-- Begin --
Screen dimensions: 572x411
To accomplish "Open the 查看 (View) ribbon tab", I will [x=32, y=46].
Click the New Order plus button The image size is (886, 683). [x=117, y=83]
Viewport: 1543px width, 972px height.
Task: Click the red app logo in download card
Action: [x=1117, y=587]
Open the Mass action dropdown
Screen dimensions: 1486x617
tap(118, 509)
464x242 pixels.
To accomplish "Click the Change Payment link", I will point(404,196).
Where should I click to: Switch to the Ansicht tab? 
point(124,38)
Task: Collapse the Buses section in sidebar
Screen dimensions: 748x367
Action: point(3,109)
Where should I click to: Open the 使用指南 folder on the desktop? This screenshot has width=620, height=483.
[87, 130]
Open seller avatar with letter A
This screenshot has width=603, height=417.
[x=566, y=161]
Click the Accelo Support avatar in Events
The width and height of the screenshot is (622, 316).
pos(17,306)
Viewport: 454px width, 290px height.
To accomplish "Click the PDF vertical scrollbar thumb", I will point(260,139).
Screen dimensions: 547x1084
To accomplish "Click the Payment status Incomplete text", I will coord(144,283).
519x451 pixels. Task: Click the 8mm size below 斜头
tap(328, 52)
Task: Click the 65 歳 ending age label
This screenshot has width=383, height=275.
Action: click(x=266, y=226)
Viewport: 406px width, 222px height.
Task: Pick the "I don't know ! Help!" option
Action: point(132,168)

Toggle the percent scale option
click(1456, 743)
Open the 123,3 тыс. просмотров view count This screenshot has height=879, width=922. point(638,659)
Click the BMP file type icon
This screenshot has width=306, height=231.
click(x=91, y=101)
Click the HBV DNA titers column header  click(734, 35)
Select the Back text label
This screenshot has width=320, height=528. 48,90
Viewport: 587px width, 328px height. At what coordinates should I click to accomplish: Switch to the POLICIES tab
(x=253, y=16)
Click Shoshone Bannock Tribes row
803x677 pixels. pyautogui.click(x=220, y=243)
-- End --
_REQUIREMENTS_.
Update the records above by replacing "Where should I click to" with "Which point should I click to" wherever it occurs, and keep everything else the same.

_OUTPUT BELOW_.
Screen dimensions: 572x411
To accomplish "Open the 查看 (View) ribbon tab", I will [x=32, y=46].
Click the New Order plus button The image size is (886, 683). [x=117, y=83]
Viewport: 1543px width, 972px height.
Task: Click the red app logo in download card
Action: [x=1117, y=587]
Open the Mass action dropdown
Screen dimensions: 1486x617
tap(118, 509)
464x242 pixels.
To accomplish "Click the Change Payment link", I will point(404,196).
Which point should I click to: Switch to the Ansicht tab? 
point(124,38)
Task: Collapse the Buses section in sidebar
Screen dimensions: 748x367
Action: point(3,109)
Which point should I click to: Open the 使用指南 folder on the desktop? This screenshot has width=620, height=483.
[87, 130]
Open seller avatar with letter A
This screenshot has width=603, height=417.
[x=566, y=161]
Click the Accelo Support avatar in Events
The width and height of the screenshot is (622, 316).
pos(17,306)
Viewport: 454px width, 290px height.
To accomplish "Click the PDF vertical scrollbar thumb", I will point(260,139).
Screen dimensions: 547x1084
To accomplish "Click the Payment status Incomplete text", I will coord(144,283).
519x451 pixels. Task: Click the 8mm size below 斜头
tap(328, 52)
Task: Click the 65 歳 ending age label
This screenshot has width=383, height=275.
Action: click(x=266, y=226)
Viewport: 406px width, 222px height.
Task: Pick the "I don't know ! Help!" option
Action: point(132,168)

Toggle the percent scale option
click(1456, 743)
Open the 123,3 тыс. просмотров view count This screenshot has height=879, width=922. point(638,659)
Click the BMP file type icon
This screenshot has width=306, height=231.
click(x=91, y=101)
Click the HBV DNA titers column header  click(734, 35)
Select the Back text label
This screenshot has width=320, height=528. 48,90
Viewport: 587px width, 328px height. At what coordinates should I click to accomplish: Switch to the POLICIES tab
(x=253, y=16)
Click Shoshone Bannock Tribes row
803x677 pixels. pyautogui.click(x=220, y=243)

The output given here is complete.